INSTRUCTIONS FOR THE TASK: Tally the lines in the entries below that contain the string "icon", counting only exact-case matches. Reply with the number alone.

RECORDS TO PROCESS:
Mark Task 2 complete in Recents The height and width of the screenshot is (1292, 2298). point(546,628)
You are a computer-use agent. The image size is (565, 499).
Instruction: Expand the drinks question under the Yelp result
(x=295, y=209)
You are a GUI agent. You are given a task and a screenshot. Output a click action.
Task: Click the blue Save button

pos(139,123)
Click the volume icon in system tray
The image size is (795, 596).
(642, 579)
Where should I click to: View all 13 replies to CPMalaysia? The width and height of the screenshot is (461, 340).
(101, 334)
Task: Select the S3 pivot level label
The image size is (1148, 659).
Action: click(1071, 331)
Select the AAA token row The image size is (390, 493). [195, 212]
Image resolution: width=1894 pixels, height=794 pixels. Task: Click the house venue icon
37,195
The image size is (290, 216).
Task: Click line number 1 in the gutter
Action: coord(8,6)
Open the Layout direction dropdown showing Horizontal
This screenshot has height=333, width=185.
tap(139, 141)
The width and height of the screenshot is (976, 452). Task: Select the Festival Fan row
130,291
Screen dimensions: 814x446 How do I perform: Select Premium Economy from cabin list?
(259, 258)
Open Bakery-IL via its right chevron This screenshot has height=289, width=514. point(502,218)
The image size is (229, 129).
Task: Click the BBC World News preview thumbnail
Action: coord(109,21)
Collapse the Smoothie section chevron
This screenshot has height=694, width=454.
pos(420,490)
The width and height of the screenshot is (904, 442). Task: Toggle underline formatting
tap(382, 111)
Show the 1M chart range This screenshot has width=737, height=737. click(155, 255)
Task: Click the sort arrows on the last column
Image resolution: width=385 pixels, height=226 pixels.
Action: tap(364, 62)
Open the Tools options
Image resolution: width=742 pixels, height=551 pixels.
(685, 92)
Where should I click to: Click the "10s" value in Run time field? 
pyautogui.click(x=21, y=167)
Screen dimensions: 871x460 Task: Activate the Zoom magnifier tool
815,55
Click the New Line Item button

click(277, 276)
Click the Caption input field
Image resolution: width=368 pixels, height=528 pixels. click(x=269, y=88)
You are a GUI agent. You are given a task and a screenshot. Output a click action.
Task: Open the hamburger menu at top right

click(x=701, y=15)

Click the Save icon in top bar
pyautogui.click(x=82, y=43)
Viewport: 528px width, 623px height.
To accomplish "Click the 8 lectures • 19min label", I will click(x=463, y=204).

OUTPUT OF THE TASK: 3